A few weeks ago, while the older kids were doing school work, I was playing blocks on the floor with my one-and-a-half-year-old daughter. After the third tower was built and immediately knocked down, my daughter said in a sweet voice, “Daddy come.”
I leaned over to see what she wanted. As my face moved closer to hers, my daughter called out, “Daddy two eyes.”
I started to answer that I do have two eyes, but I should have paid attention as she lifted her tiny pointer finger and pushed it toward my face. What happened next was a blur. Mainly because my vision became blurry as she rammed her finger like a dart into my eyeball. No blink to stop the blow. Just straight finger on eye contact.
“Ow!” I yelled as I pulled my head back and started rubbing my watery eye.
Being an intuitive toddler, she asked, “Daddy hurt?” Ya think?

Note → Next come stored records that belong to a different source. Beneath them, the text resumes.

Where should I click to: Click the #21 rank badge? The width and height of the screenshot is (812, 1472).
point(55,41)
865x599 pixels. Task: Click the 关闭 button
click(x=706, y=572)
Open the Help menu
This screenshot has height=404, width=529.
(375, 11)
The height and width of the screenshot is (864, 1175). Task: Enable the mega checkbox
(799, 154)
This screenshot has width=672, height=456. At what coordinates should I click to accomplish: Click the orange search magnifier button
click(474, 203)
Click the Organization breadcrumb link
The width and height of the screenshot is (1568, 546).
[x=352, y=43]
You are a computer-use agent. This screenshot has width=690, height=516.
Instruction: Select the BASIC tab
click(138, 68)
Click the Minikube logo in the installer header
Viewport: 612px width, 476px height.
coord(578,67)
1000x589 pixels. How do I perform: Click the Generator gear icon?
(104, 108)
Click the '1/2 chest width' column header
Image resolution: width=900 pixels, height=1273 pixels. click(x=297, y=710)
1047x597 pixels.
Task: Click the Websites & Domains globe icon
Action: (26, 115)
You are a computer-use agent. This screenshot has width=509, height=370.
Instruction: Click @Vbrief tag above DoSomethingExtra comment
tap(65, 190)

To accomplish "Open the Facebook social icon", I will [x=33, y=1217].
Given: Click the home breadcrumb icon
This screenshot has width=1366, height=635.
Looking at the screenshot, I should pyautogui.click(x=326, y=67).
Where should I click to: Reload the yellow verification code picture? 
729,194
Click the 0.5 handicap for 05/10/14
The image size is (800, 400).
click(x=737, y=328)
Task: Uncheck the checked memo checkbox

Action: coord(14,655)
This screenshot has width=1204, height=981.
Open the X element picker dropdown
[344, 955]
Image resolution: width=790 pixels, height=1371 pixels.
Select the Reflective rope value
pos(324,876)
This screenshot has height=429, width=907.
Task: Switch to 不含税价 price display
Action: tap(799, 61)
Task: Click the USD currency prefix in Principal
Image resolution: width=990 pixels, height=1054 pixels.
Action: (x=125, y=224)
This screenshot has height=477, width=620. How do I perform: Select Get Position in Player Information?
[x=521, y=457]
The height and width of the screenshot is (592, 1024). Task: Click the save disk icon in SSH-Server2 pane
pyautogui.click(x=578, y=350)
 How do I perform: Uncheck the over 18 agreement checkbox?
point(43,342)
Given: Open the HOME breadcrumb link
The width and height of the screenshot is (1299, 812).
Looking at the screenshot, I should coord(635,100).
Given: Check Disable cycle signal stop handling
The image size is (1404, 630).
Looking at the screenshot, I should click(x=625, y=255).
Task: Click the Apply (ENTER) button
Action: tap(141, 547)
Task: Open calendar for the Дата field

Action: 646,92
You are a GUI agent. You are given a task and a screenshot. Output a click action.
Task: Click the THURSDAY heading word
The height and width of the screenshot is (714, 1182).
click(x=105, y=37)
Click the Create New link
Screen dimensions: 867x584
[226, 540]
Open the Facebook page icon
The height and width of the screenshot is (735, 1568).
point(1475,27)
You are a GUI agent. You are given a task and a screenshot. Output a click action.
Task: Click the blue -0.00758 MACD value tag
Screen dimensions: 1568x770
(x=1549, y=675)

“Yes, daddy hurt,” I replied. “You poked me in the eye.”
After a while, my vision came back and I got over the trauma. My daughter, though, never forgot that she had the ability to poke me in the eye.
Every day, whether it’s when I lift her out of the crib, change her diaper, put her in a high chair to eat, or just get close to her face, she asks, “Daddy, poke eye?” It’s a warning of what’s to come.
My answer is always, “Yes, you poked me in eye.”
With that, she gets her tiny pointer finger ready and starts to move it too close to my face. There are times I’m prepared and avoid an eye poke. Unfortunately, that isn’t always the case and my daughter makes contact.
My eye has taken a beating lately. The one silver lining is I am getting better at picking up her warning and even better at blinking before the poke happens.